肾癌细胞免疫荧光图片(图)
英国癌症研究学家们发现通过阻断多种肾癌细胞产生能量的通路,能有效的杀死这些癌细胞,并对正常细胞没有影响。
这项研究的论文发表在最新一期的《Nature》杂志上。
细胞需要能量才能进行生长和分裂。这些能量主要通过一种TCA循环的途径产生,该途径需要一系列酶的参与,没有了这些酶的作用,细胞的生长就会停止并最终死亡。
但是,科学家们发现了一种罕见的情况,在遗传性平滑肌瘤肾癌中(HLRCC),延胡索酸水合酶在癌细胞中表达缺失,但细胞仍然能够生长。
通过研究,科学家发现在这些细胞中会启动一条合成并分解名为haem分子的通路,以弥补TCA循环的缺失(haem分子是TCA循环中的一种重要副产物)。通过阻断Haem加氧酶的这种关键酶的活性,他们能特异性靶向杀死延胡索酸水合酶缺失的癌细胞的同时,对正常的肾脏细胞没有影响。
英国格拉斯哥Beatson癌症研究所的主任Eyal Gottlieb教授说道:“通过使用最新的化学和计算机技术,我们才能有效的观察细胞中能量反应的每一步,并预测阻断这些通路可能造成的影响。有了这项研究的基础,我们将尽快在HLRCC病人中确认我们的发现并最终研发出能靶向杀死这些肾癌细胞的药物。不仅仅如此,我们还会在其它不同的癌细胞确认是否存在有类似的情况,这会是治疗许多癌症的有效手段。”
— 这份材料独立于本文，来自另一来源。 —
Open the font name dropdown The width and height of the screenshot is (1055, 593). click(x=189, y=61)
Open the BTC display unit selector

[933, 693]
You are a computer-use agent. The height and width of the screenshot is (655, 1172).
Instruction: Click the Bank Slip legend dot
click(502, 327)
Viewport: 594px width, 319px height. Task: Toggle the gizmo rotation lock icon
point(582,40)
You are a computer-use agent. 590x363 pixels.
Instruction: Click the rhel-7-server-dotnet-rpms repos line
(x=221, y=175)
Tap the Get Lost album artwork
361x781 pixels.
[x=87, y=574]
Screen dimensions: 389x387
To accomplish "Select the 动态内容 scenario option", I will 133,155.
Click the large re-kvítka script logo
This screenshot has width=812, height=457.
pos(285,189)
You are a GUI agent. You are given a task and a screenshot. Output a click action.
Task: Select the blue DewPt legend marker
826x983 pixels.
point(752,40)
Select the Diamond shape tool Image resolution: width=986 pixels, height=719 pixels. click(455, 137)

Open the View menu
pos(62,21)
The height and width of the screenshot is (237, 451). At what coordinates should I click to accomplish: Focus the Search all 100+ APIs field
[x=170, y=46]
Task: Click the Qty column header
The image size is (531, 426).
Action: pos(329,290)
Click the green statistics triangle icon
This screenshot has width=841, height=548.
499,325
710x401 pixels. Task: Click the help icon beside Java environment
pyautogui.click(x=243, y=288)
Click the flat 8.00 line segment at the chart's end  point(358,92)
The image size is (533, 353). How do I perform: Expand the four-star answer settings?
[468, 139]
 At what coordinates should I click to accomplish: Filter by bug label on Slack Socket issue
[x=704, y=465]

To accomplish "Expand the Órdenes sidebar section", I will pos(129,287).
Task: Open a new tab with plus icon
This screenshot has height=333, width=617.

该中心的资深信息管理者Julie Sharp博士说道:“10年前,我们的科学家在HLRCC中就发现了延胡索酸水合酶编码基因的缺失。这项新的研究发现不仅限于HLRCC的病人,我们已经在其它多种肾癌细胞中也发现了该基因的编码缺失,这将是未来研发相关新药物的有效靶点。”(生物探索 Jun译)
生物探索推荐英文论文原文摘要:
Haem oxygenase is synthetically lethal with the tumour suppressor fumarate hydratase
Fumarate hydratase (FH) is an enzyme of the tricarboxylic acid cycle (TCA cycle) that catalyses the hydration of fumarate into malate. Germline mutations of FH are responsible for hereditary leiomyomatosis and renal-cell cancer (HLRCC)1. It has previously been demonstrated that the absence of FH leads to the accumulation of fumarate, which activates hypoxia-inducible factors (HIFs) at normal oxygen tensions2, 3, 4. However, so far no mechanism that explains the ability of cells to survive without a functional TCA cycle has been provided. Here we use newly characterized genetically modified kidney mouse cells in which Fh1 has been deleted, and apply a newly developed computer model of the metabolism of these cells to predict and experimentally validate a linear metabolic pathway beginning with glutamine uptake and ending with bilirubin excretion from Fh1-deficient cells. This pathway, which involves the biosynthesis and degradation of haem, enables Fh1-deficient cells to use the accumulated TCA cycle metabolites and permits partial mitochondrial NADH production. We predicted and confirmed that targeting this pathway would render Fh1-deficient cells non-viable, while sparing wild-type Fh1-containing cells. This work goes beyond identifying a metabolic pathway that is induced in Fh1-deficient cells to demonstrate that inhibition of haem oxygenation is synthetically lethal when combined with Fh1 deficiency, providing a new potential target for treating HLRCC patients.